Montane, subalpine. Openings, scree. Summer.
Lizard Head Trail, July 11, 2008.

The tiny flowers of Figwort range from red, yellow, and orange to brown and green. Coupled to these tiny flowers is a tall plant with large leaves -- definitely an aesthetic mismatch.  But Figwort doesn't seem to mind our values and often places itself in full view at trail-side --  especially in rocky areas.  Where you find one plant you will almost always find others scattered about.  

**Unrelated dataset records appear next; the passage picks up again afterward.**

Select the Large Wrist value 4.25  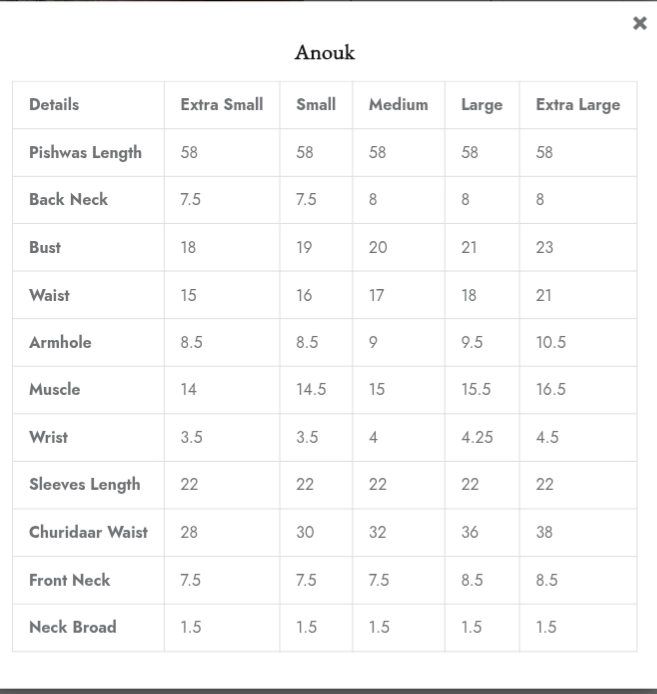tap(477, 437)
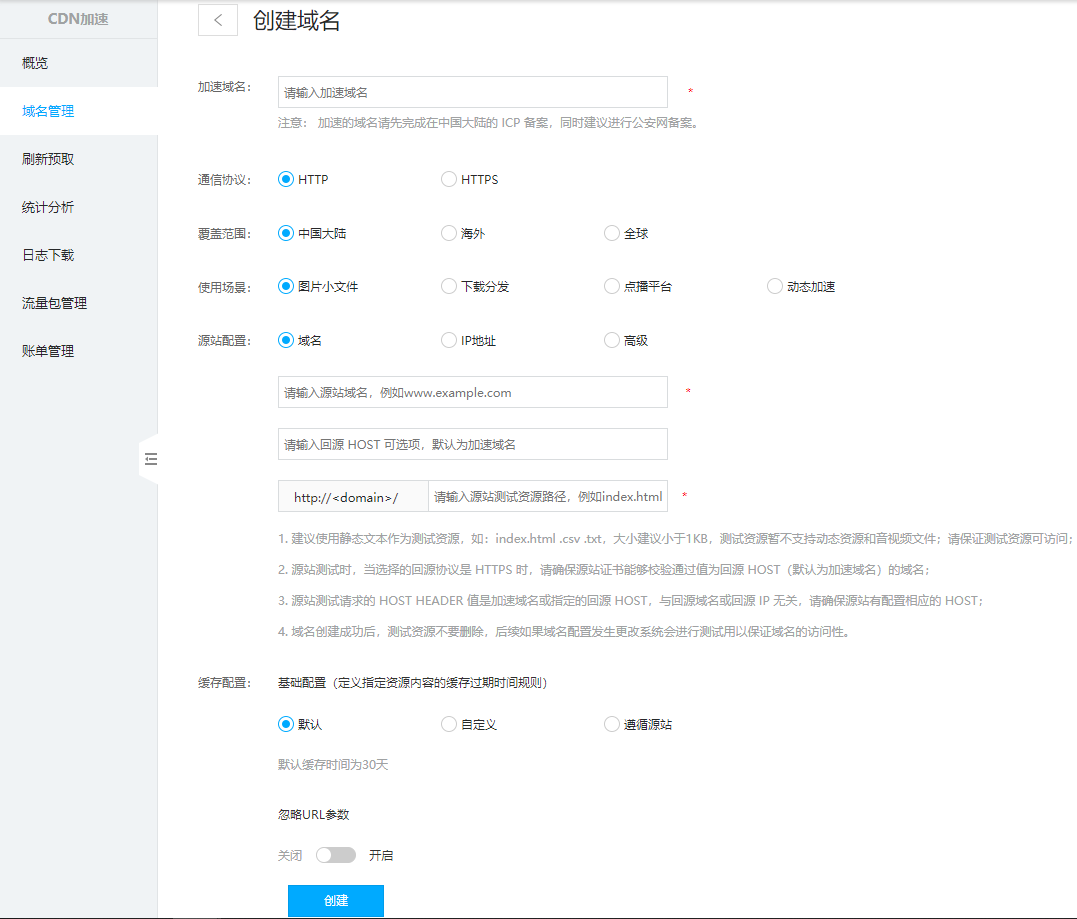1077x919 pixels.
Task: Toggle the 忽略URL参数 switch
Action: pyautogui.click(x=335, y=855)
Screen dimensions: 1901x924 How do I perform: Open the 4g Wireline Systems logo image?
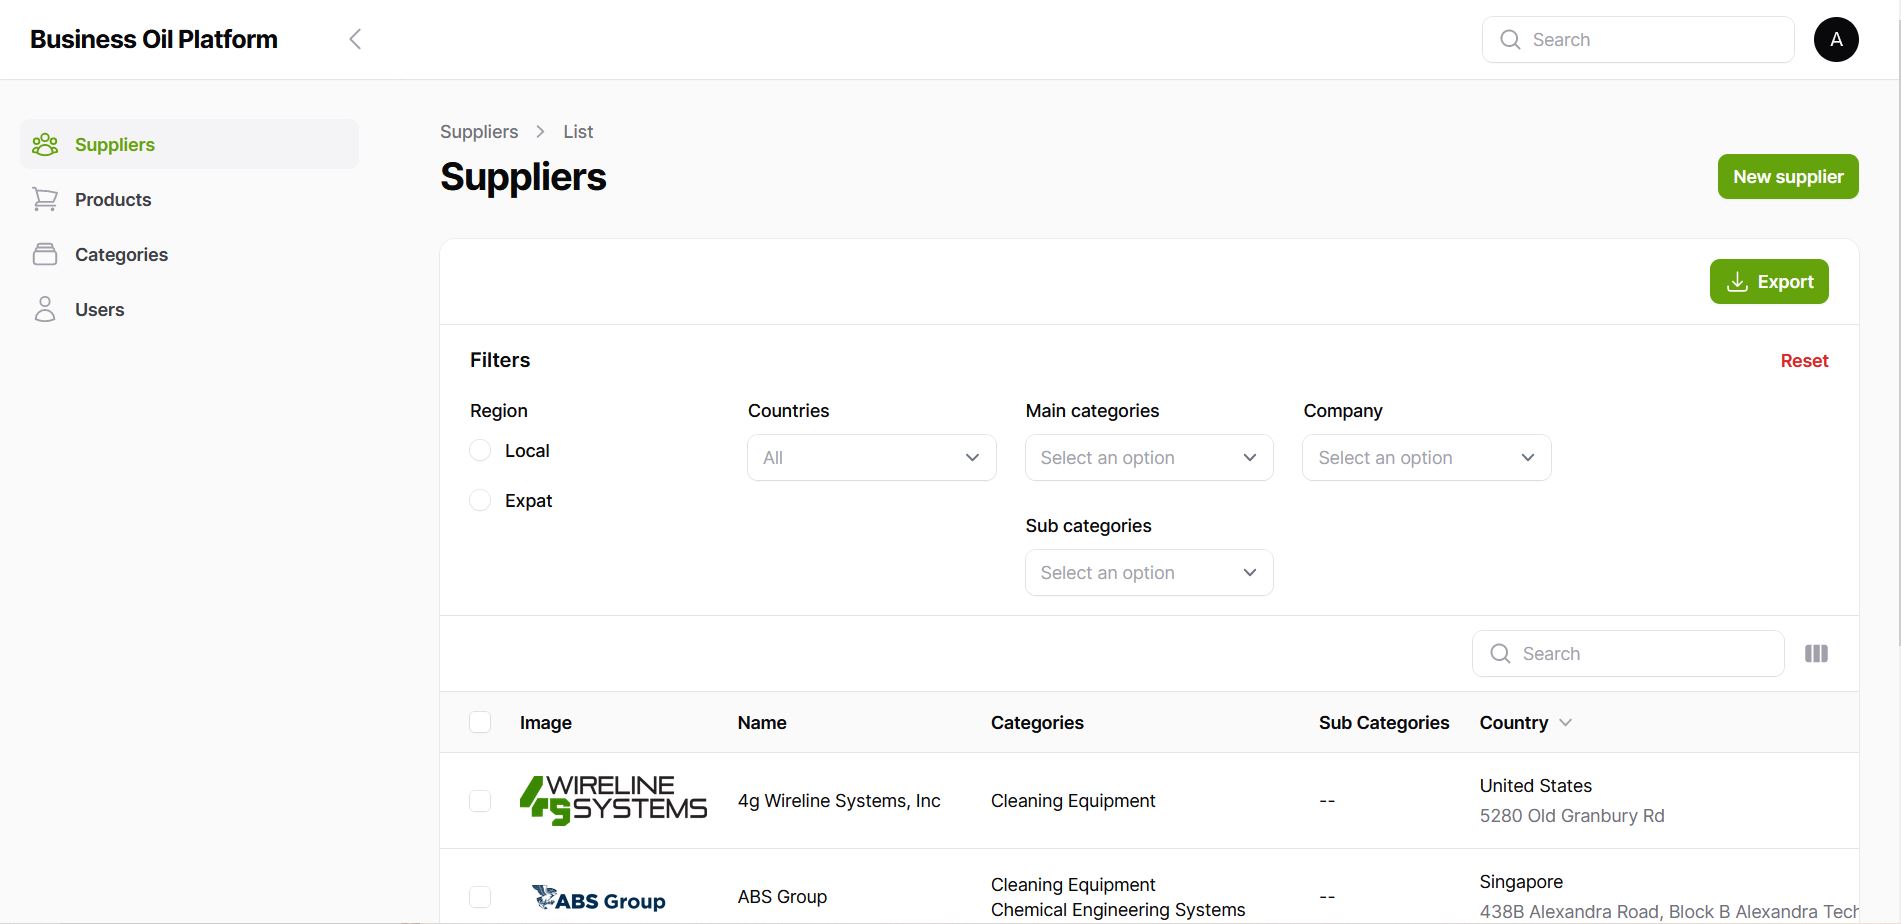pyautogui.click(x=613, y=801)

Linnaeus named this genus in 1753.  "Scrophularia" is from the Latin for "a tumor or glandular swelling".  The name was given to this plant because of a bygone belief that it cured this human affliction.  "Lanceolata" is from the Latin "lance" and refers to the leaf shape.  The genus Scrophularia is the source of the scientific name "Scrophulariaceae", the Snap Dragon Family --  in much the same manner as the genus Aster is the source of Asteraceae, the Sunflower Family.

Scrophularia lanceolata was first collected for science by Frederick Pursh in Pennsylvania early in the 1800s.  The plant is found from coast to coast in almost all states.  Pursh named and described the plant in his 1814 Flora Americae Septentrionalis.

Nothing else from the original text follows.